**Work request**
Your answer should be the lines below from the one with "For every named" to the one with "タイ王国 (611, 1394)", both included, given again exactly and with nothing added.

*****

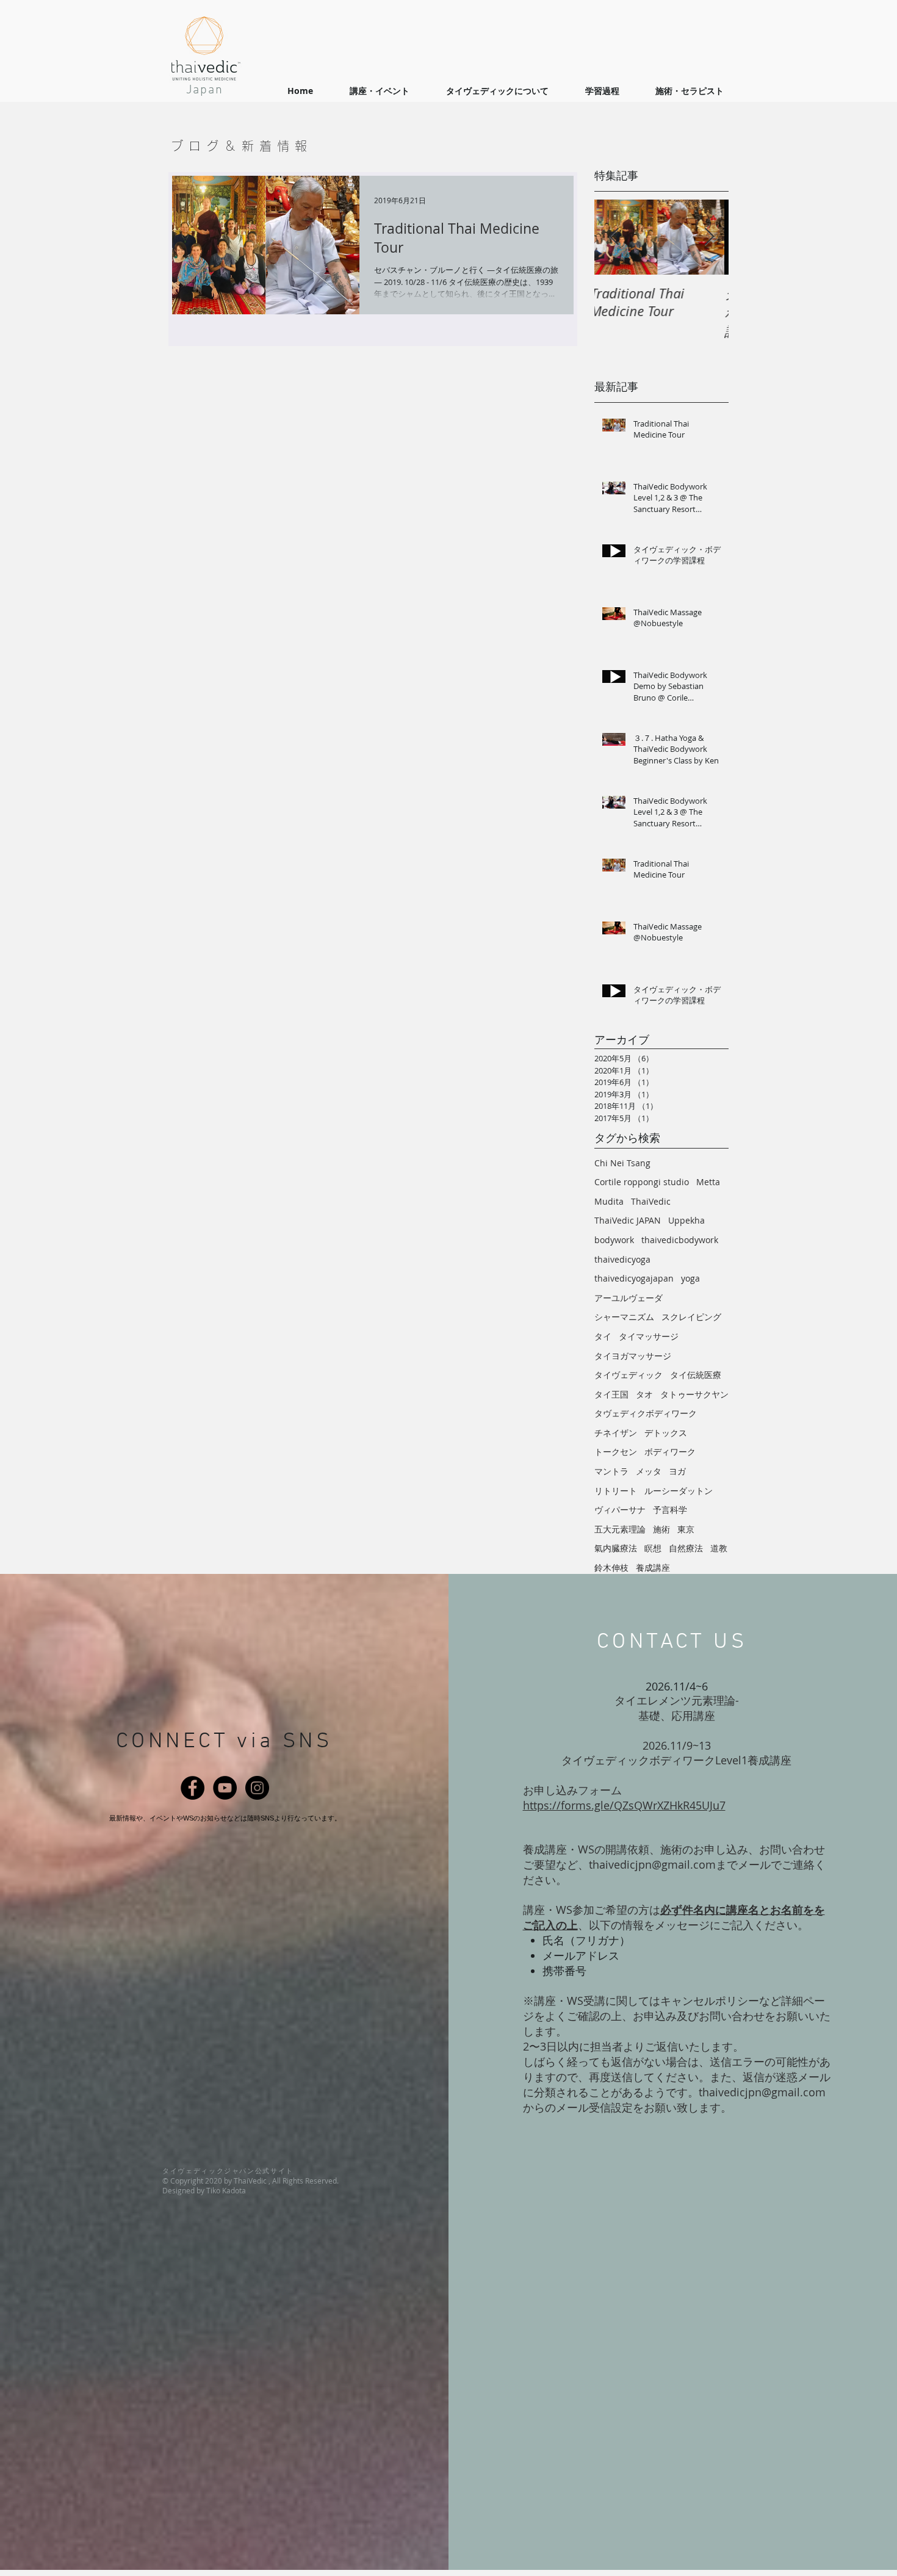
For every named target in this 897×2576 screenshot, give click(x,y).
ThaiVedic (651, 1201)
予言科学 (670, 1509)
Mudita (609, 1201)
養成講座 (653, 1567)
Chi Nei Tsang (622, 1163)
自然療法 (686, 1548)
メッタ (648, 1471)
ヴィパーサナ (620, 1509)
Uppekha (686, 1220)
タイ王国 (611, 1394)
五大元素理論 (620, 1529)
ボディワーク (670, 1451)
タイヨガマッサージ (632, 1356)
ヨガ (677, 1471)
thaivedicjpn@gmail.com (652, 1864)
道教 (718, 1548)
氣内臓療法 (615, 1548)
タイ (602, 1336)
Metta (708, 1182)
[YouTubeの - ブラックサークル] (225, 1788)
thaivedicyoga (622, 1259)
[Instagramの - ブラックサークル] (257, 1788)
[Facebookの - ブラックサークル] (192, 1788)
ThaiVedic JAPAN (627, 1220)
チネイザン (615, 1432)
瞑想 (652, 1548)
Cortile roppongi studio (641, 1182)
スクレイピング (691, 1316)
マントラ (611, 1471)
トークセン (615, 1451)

*****

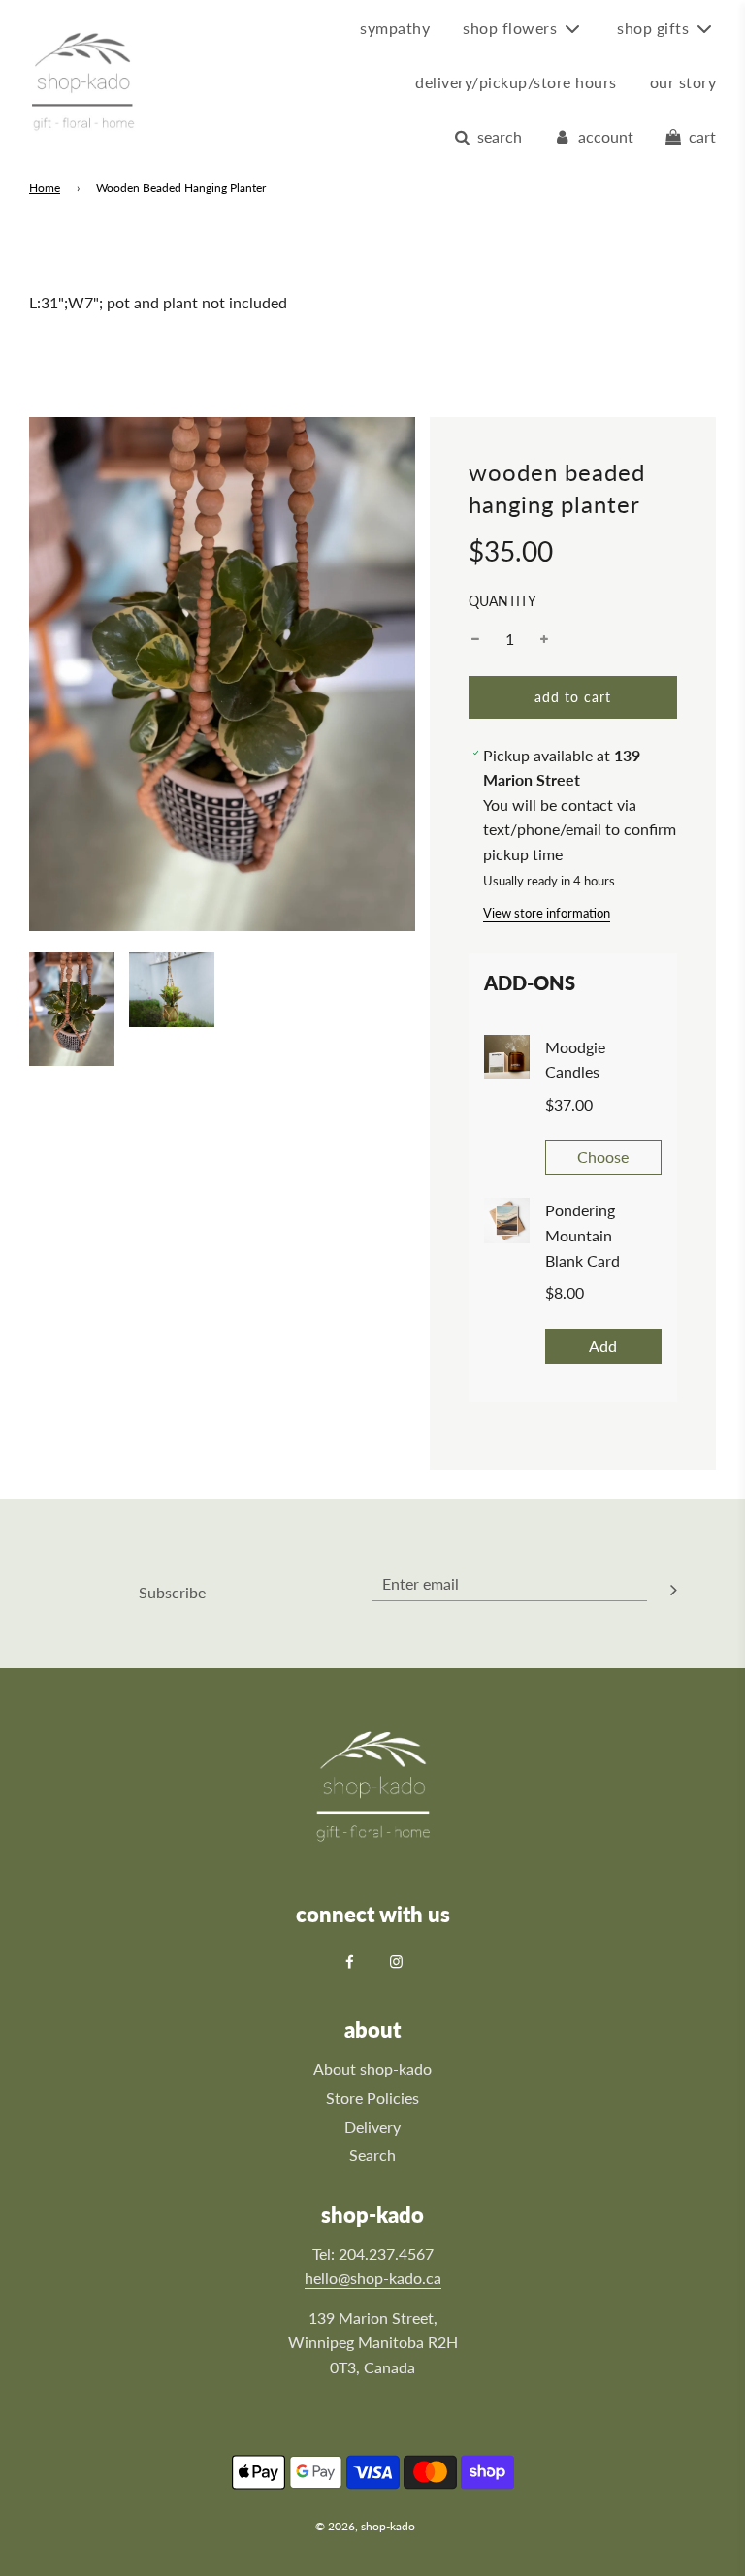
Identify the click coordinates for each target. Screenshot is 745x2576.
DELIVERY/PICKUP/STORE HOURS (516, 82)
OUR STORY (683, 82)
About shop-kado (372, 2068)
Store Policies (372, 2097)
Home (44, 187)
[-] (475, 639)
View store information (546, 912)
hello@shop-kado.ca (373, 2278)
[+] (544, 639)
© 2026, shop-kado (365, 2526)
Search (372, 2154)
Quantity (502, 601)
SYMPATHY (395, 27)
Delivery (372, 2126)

*****

**Response for this exercise**
For every named target in this 897×2576 screenshot, give click(x,y).
ThaiVedic (651, 1201)
予言科学 (670, 1509)
Mudita (609, 1201)
養成講座 (653, 1567)
Chi Nei Tsang (622, 1163)
自然療法 (686, 1548)
メッタ (648, 1471)
ヴィパーサナ (620, 1509)
Uppekha (686, 1220)
タイ王国 (611, 1394)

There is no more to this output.